Fabric Book in progress

These are a few embryonic pages from a fabric book that I am making.  It is strangely satisfying working with fabric, needle and thread.  I’ve never attempted anything like this before, and I don’t know how it will turn out.  I’m making it up as I go along rather than planning anything beforehand.

I started by cutting up an old sheet into squares, then tacked around where the page edge will be.

snakeskin

For the above page, I used one of those plastic mesh bags that onions come in.  Using bulldog clips, I stretched the mesh across the fabric, using a piece of cardboard as backing to keep it all taut.  I then used a torn bit of cheap bath sponge dipped in craft acrylic paint and dabbed it on top of the mesh.  The result looks a bit like snakeskin, I think. 
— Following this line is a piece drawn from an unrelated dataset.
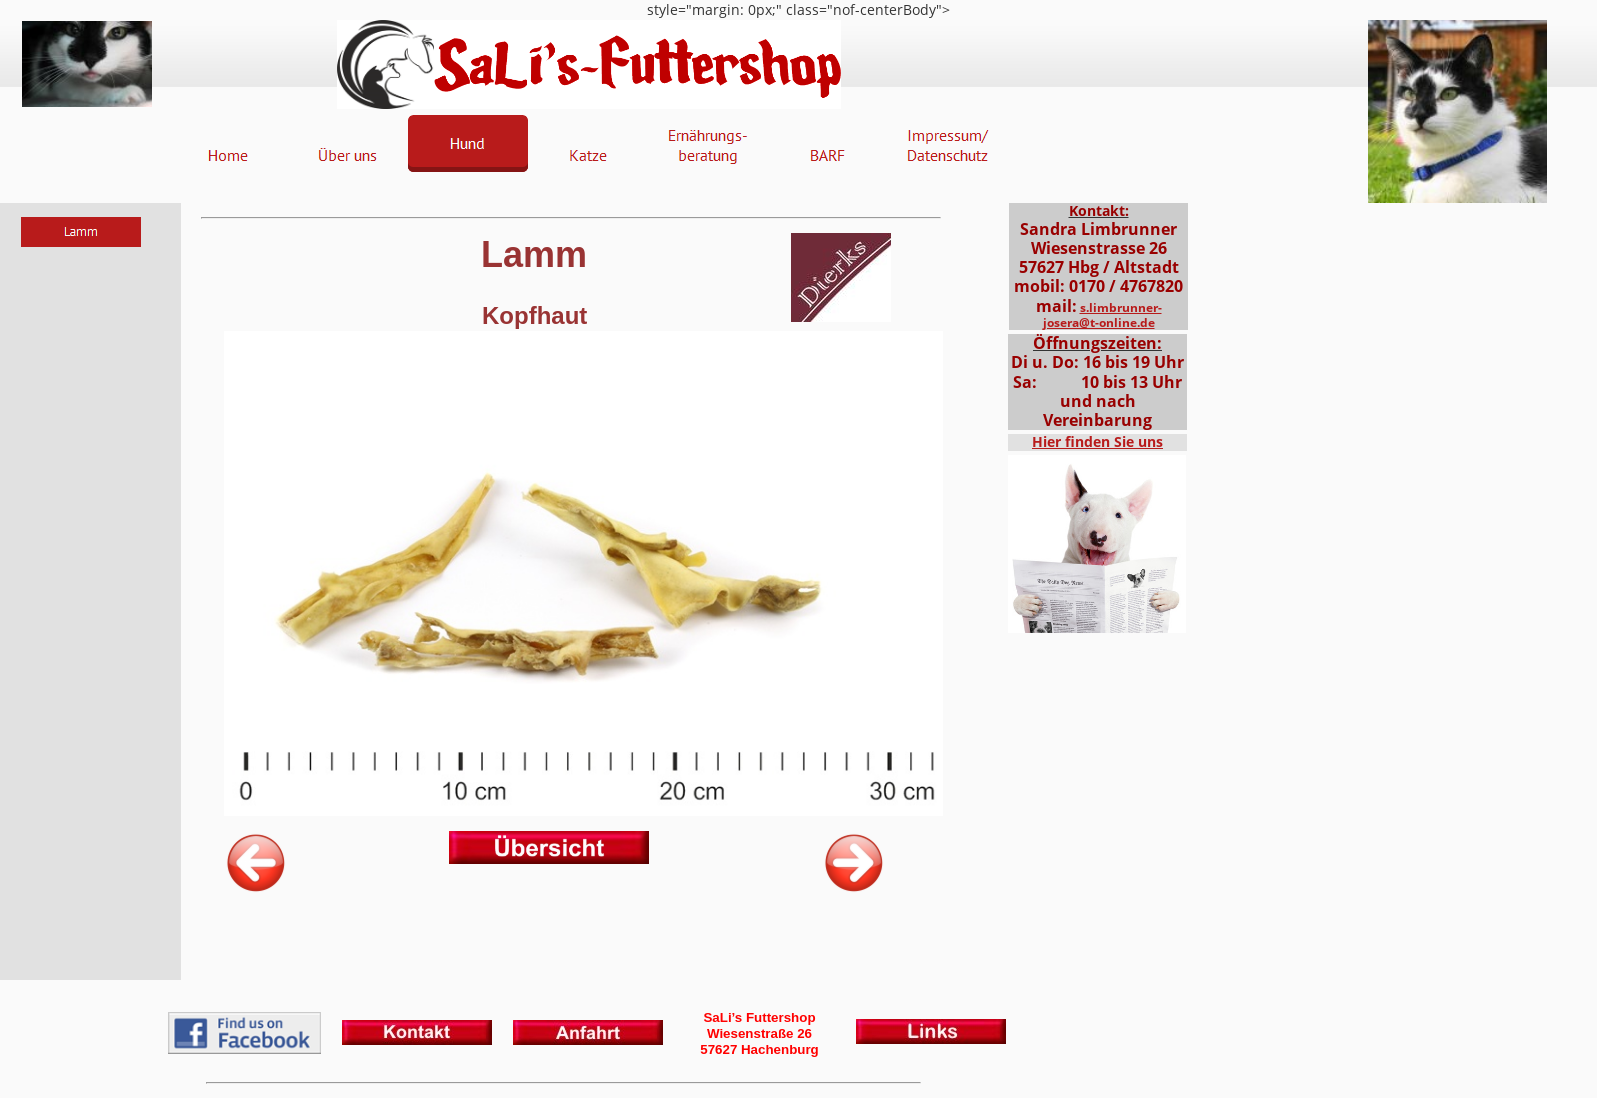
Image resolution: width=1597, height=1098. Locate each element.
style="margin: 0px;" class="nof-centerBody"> (798, 549)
The image is a photo of one of my earlier paintings, taken when strong sunlight was casting the shadow of my artists’ mannekin across the picture.  I printed it out onto inkjet transparency; coated a piece of fabric with acrylic gel medium; laid the transparency image face down onto the gel coated fabric and rubbed hard with the back of a spoon to transfer the image.  I’ve been doing a lot of these, and it takes a lot of rubbing and a lot of practice.  I don’t think I’ve perfected the technique yet, but the ‘mistakes’ are quite interesting in themselves!

hands

For this next page, I started by wetting the fabric and then sponging paint on so that the colours run together.  While it was still damp, I over stamped it with a sponge that I had cut with a craft knife into the shape of a hand.  I’ve then stitched on a photo transfer of a paintshop altered photo of one of the dolls.

tea dyed

For this page, I’ve played with tea dying.  The background is dyed in ordinary brown tea, and the pink square is dyed with fruit tea.  I just made strong tea and soaked the fabric in it for at least 20 minutes, then briefly ran it under cold water and dried with a hair dryer (you are supposed to tumble dry it, but I don’t have a dryer).  The only problem is … it smells of fruit tea!  The image is a sepia tinted photo, and is one of my less successful transfers, but I quite like the distressed look.

I’m enjoying the process of making these up as I go along, and have no idea what will happen next!

Fun with bubbles

bubbles

I’ve been playing with my dip pen and ink.  I love the boldness of the lines that you get with this type of pen.  The lines have a completely different quality to those produced from my micron art pen (with a fine-line felt-type nib).

I’m now off to paint some fabric.  I’ve got one sheet drying off that’s been soaking in brown tea, and another currently soaking in fruit tea.  I never thought I’d get this interested in textile based art!

Reconstructing memory

textile square

As this piece was so roughly embroidered, I felt that I needed to cover it somehow.  I remembered that I had some fine net-like fabric (organza?) and tried this.  I like the effect.  It mists over the image making it tantalisingly out of focus – just the way early memories are.  To finish the piece off, I put a ‘frame’ of edging tape around it.  This will probably now be sewn into the fabric book that I am in the process of making.

I feel as if this project is reconstructing memories, both in the way I’m going about it, and in the way memories drift back.  Just in the act of hand-sewing today, I remembered going with my Mum to jumble sales and the excitement of finding clothes to cut up into fabrics for sewing projects.   I hardly ever see jumble sales any more.  It’s such a shame; it was great being able to pick up a sack full of stuff for about £1.50.